At the time I was hearing about my grandmother's family from Uncle Rodney I did not know her father's name ... that came much later ... and Rodney didn't know it either. He did know that Alice had two brothers, Joe and Melbourne, but nothing else about them. As for my father, Michael, he never spoke of his family and when I was younger I didn't ask the questions I should have of him. There seemd to have been some sort of estrangement between my mother and her mother-in-law. I gather there was resentment on my mother's part that she had had to wait quite a long time to marry my father as he was helping to pay off the mortgage on the house at 22 Beeston Street. I got the impression that my father's family was not well off. My grandfather, Leopold, was a travelling man, supposedly an oculist, but in all the records I found which mentioned him that occupation was never given. I found such occupations listed as "book clerk", "accountant", "book-keeper". I know that he went to Colon, Port-au-Prince, and Havana, and no doubt to other places in Central America and the Caribbean. He seems to have rarely been at home, though often enough to father seven children. Leopold died in Cuba in 1917 and my father's two brothers and his sister emigrated at various times to the United States, leaving my father as sole support of his mother.
When I finally did get around to working on my Da Costa family I had very little to go on but the names Joseph, Melbourne and Alice. I was fortunate enough to find a cousin here in Ontario, also from Jamaica, who turned out to be the great granddaughter of my great uncle, Melbourne Rodrigues Da Costa. She had done quite a bit of research herself, questioning family members and recording all she had found. Curiously, I knew nothing about her family, and she knew nothing about mine. My cousin, Kay, is Jewish, and it appears that Melbourne embraced the Jewish faith as a result of marrying Abigail Henriques DeSouza who was Jewish. They were married in 1882 by a Presbyterian minister, Alexander Robb. As Melbourne was Catholic and Abigail was Jewish, neither could have been married in the faith of the other.

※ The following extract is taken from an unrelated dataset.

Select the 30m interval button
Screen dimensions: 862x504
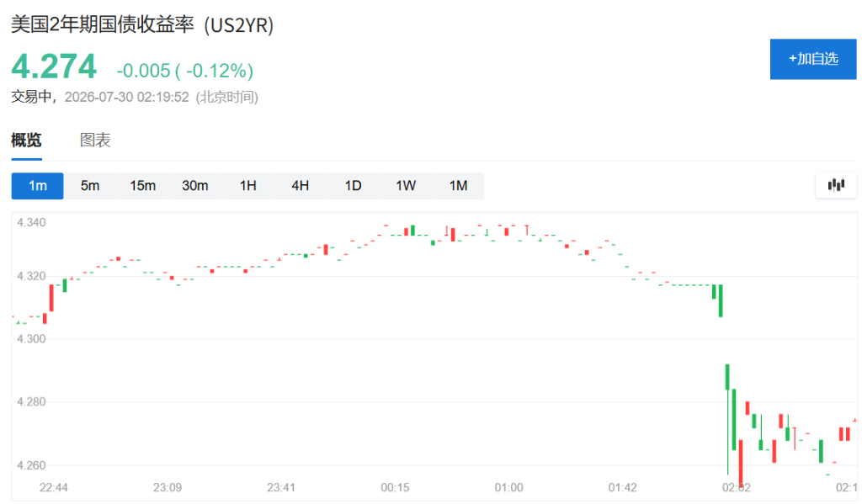pyautogui.click(x=195, y=186)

It is an interesting picture. Joseph, Melbourne and Alice were all baptized in the Catholic faith, and the children of the former and the latter were brought up in the Catholic church, but Melbourne's nine children were brought up in the Jewish faith. Religion brings people together and it can also keep them apart. I am sure that the reason I know so little about my Da Costa relatives has a lot to do with that.